#### EXCERPTED RECORDS:
◇ ◇ ◇

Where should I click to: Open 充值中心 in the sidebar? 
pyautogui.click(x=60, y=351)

◇ ◇ ◇

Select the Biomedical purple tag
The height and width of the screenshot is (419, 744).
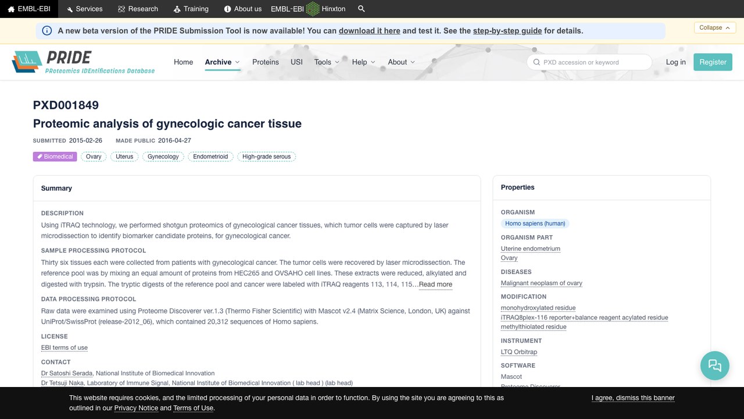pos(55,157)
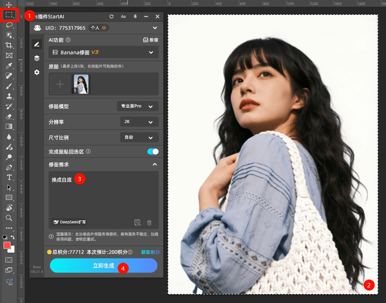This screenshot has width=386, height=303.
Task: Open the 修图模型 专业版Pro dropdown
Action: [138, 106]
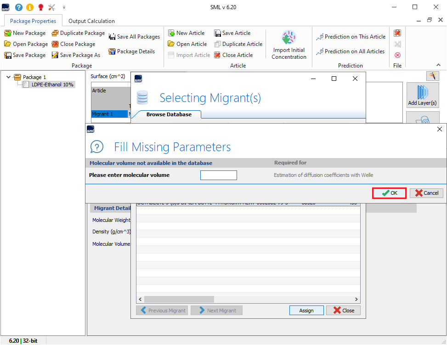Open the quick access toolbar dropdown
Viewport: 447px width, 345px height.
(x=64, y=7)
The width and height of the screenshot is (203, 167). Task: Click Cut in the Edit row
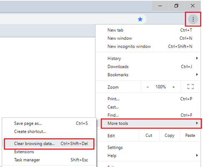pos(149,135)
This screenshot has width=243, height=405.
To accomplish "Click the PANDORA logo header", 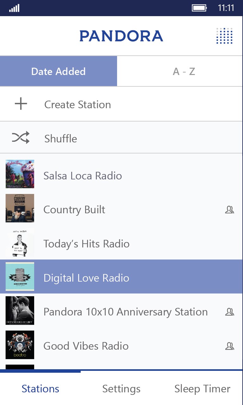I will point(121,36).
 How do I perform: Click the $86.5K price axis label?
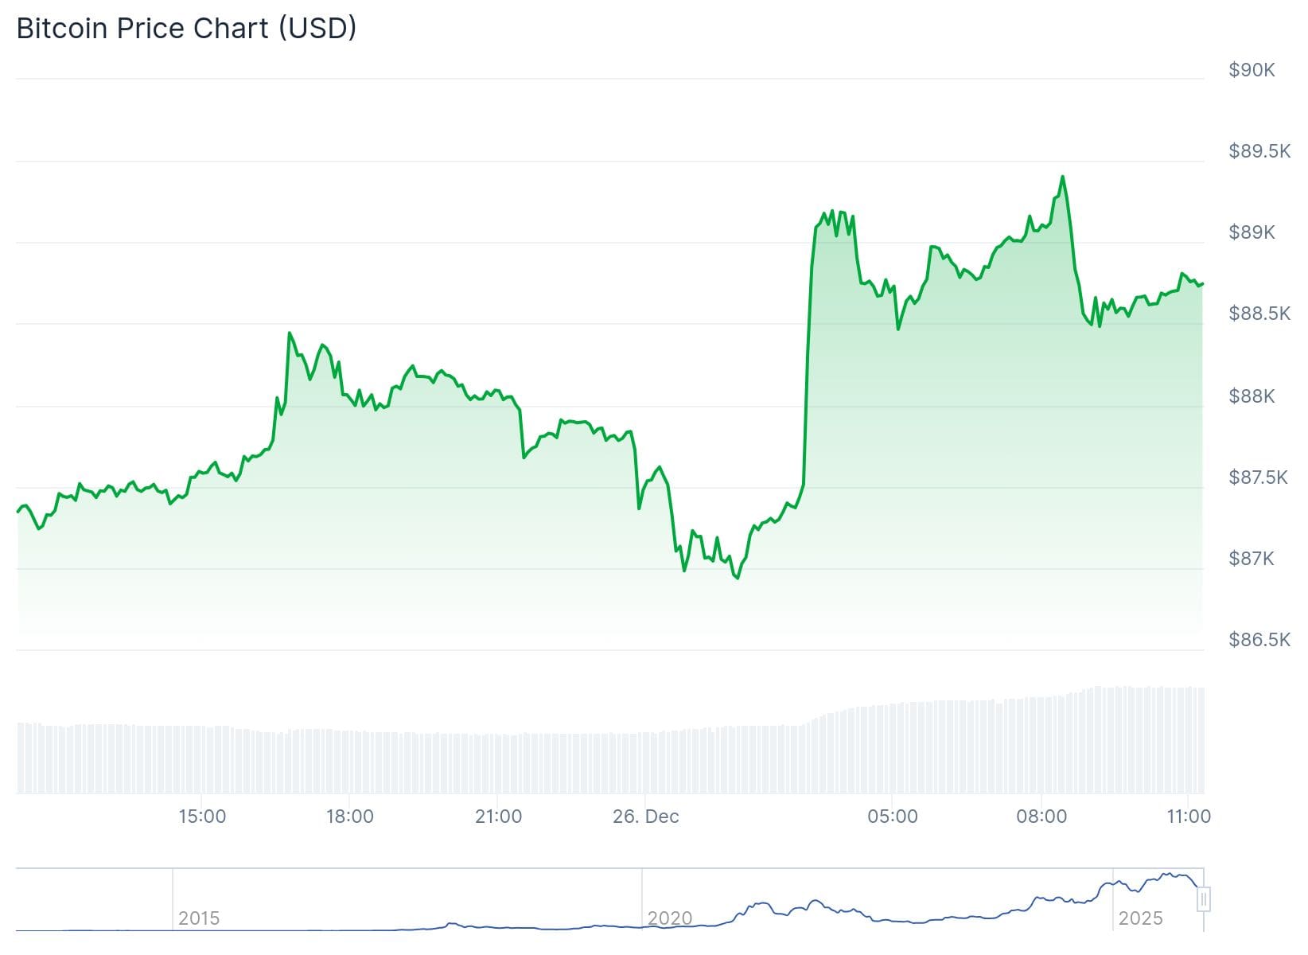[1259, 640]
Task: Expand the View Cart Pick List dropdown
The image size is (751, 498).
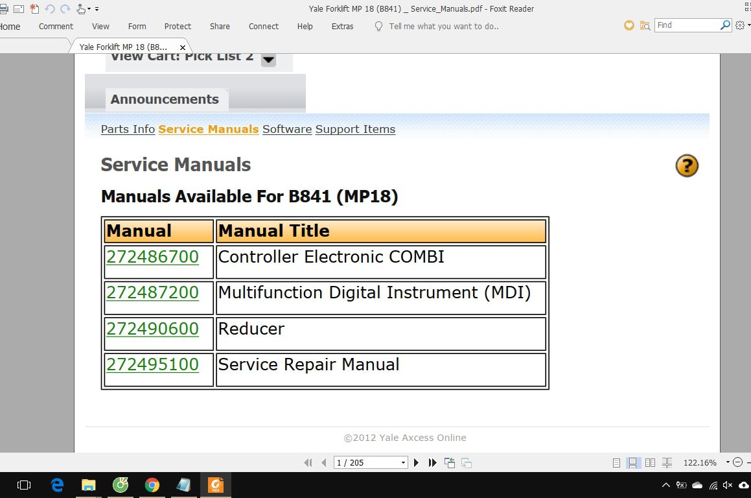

◇ ◇ ◇

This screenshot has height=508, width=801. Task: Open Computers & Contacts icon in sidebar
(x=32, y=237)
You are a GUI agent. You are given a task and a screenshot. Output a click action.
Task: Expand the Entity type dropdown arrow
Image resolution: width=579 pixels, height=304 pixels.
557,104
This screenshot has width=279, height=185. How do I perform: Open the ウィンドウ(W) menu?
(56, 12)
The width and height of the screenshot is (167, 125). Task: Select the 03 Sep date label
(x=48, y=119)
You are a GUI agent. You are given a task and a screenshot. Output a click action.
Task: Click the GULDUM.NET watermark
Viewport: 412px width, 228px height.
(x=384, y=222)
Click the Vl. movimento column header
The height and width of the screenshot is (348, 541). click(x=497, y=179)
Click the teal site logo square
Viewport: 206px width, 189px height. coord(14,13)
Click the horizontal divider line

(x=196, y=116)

◇ ◇ ◇

#### EXERCISE REQUIREMENTS:
The lines above from the one containing "Task: Expand the View Cart Pick List dropdown" through the one containing "The image size is (751, 498)." are to be set down exactly, and no others.

#### ANSWER FOR THIS EXERCISE:
Task: Expand the View Cart Pick List dropdown
The image size is (751, 498).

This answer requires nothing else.